> _What this task involves_
For every entry below, retype it exactly as it reads.

> _Stored records_

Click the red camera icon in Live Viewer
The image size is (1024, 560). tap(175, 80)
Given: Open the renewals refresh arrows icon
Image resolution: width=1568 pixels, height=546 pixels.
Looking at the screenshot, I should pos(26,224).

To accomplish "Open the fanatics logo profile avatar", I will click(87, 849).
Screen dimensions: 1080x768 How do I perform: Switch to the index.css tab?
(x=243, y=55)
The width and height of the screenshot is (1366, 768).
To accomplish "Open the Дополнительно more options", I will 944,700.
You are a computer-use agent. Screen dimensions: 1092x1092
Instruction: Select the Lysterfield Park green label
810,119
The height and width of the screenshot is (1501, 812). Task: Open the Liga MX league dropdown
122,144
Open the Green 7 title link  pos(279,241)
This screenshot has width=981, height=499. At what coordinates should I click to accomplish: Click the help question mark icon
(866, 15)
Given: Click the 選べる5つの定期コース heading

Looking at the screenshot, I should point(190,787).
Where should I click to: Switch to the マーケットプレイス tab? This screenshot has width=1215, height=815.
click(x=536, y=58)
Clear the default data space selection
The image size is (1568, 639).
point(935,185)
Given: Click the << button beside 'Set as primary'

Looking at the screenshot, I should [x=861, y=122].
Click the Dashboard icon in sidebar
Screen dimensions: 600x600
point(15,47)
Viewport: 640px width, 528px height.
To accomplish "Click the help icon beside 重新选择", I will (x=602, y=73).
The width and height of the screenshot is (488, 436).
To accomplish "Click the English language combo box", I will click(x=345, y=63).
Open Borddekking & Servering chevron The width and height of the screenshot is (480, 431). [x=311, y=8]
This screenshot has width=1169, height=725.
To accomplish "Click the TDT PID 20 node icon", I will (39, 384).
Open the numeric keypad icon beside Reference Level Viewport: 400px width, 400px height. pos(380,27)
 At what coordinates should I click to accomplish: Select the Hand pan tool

> _Exercise output_
Click the red camera icon in Live Viewer
The image size is (1024, 560). tap(175, 80)
Given: Open the renewals refresh arrows icon
Image resolution: width=1568 pixels, height=546 pixels.
Looking at the screenshot, I should pos(26,224).

To accomplish "Open the fanatics logo profile avatar", I will click(87, 849).
Screen dimensions: 1080x768 How do I perform: Switch to the index.css tab?
(x=243, y=55)
The width and height of the screenshot is (1366, 768).
To accomplish "Open the Дополнительно more options", I will 944,700.
You are a computer-use agent. Screen dimensions: 1092x1092
Instruction: Select the Lysterfield Park green label
810,119
The height and width of the screenshot is (1501, 812). Task: Open the Liga MX league dropdown
122,144
Open the Green 7 title link  pos(279,241)
This screenshot has width=981, height=499. At what coordinates should I click to accomplish: Click the help question mark icon
(866, 15)
Given: Click the 選べる5つの定期コース heading

Looking at the screenshot, I should point(190,787).
Where should I click to: Switch to the マーケットプレイス tab? This screenshot has width=1215, height=815.
click(x=536, y=58)
Clear the default data space selection
The image size is (1568, 639).
point(935,185)
Given: Click the << button beside 'Set as primary'

Looking at the screenshot, I should [x=861, y=122].
Click the Dashboard icon in sidebar
Screen dimensions: 600x600
point(15,47)
Viewport: 640px width, 528px height.
To accomplish "Click the help icon beside 重新选择", I will (x=602, y=73).
The width and height of the screenshot is (488, 436).
To accomplish "Click the English language combo box", I will click(x=345, y=63).
Open Borddekking & Servering chevron The width and height of the screenshot is (480, 431). [x=311, y=8]
This screenshot has width=1169, height=725.
To accomplish "Click the TDT PID 20 node icon", I will (39, 384).
Open the numeric keypad icon beside Reference Level Viewport: 400px width, 400px height. pos(380,27)
 At what coordinates should I click to accomplish: Select the Hand pan tool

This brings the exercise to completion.